Eleonora, morta di leucemia perché rifiutò chemio. I giudici: “Succube delle teorie dei genitori”
Lo scorso 23 marzo Lino Bottaro e Rita Benini, rispettivamente papà e mamma di Eleonora Bottaro, la ragazza di 17 anni morta di leucemia linfoblastica acuta nell’agosto del 2016, sono stati condannati per omicidio colposo a due anni di reclusione in via definitiva. La sentenza è stata emessa dalla Corte di Cassazione, ed oggi sono state depositate le motivazioni del verdetto.
Secondo i giudici il rifiuto delle cure contro la leucemia da parte della 17enne "non fu una libera scelta che i suoi genitori ritennero di rispettare, ma un’opzione consapevolmente adottata dai genitori in prima persona, nonostante i medici li avessero informati dell’impossibilità, per la figlia, di guarire senza la chemio".
Stando a quanto accertato nel corso del processo il padre e la madre della ragazza rifiutarono di sottoporla alla chemioterapia – anche quando la possibilità di guarigione era pari all’80 per cento – in quanto seguaci del metodo Hamer, pratica antiscientifica che rinnega l'uso dei farmaci, provocando ai pazienti che lo seguono gravi ritardi nell'inizio delle terapie e trasformando così tumori curabili in forme incurabili.
Su questo aspetto Lino Bottaro e la moglie hanno sempre ribadito che quella di rifiutare le cure, suggerite dai medici di Padova, fu una scelta maturata in autonomia dalla figlia e per questo, tra i motivi del ricorso, ricordavano una sentenza del 1998 del tribunale per i minori di Venezia che "stabilì di tener conto della volontà di una bimba di soli nove anni affetta da leucemia, che aveva rifiutato la chemio in quanto troppo invasiva e debilitante".

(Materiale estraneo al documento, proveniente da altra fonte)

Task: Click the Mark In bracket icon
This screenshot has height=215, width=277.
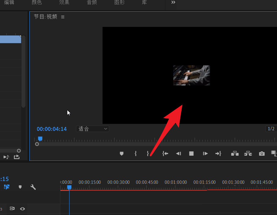Action: click(x=136, y=154)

Secondo i giudici della Cassazione, tuttavia, il caso di Eleonora "esula ogni rilevanza della tematica relativa al diritto del minore all’autodeterminazione" e questo perché "la ragazza non aveva, in ragione dell’età, la percezione della reale possibilità di morire, essendo forte di un senso di immortalità e delle convinzioni dei propri genitori, i quali sempre si erano opposti alle cure che ideologicamente rifiutavano (…) anche di quelle minimali, come un prelievo o una flebo idratante".
Insomma, la diciassettenne era "condizionata dalle decisioni dei genitori, di cui si fidava ciecamente (…) i quali le avevano detto che la chemio non era necessaria, anzi era nociva". La madre e il padre, invece, "avrebbero avuto il preciso obbligo di preservare il diritto alla vita della figlia".
Nelle dodici pagine delle motivazioni della sentenza di condanna, i giudici ricordano come essi "avevano rifiutato qualunque farmaco, opponendosi perfino alla terapia antibiotica e antipiretica e lamentandosi addirittura della Tachipirina e del Nurofen. Il padre insisteva perché venissero somministrati alla ragazza per via endovenosa altissimi dosaggi di vitamina C che, secondo la sua opinione, i medici non prescrivevano per pressioni della lobby delle case farmaceutiche".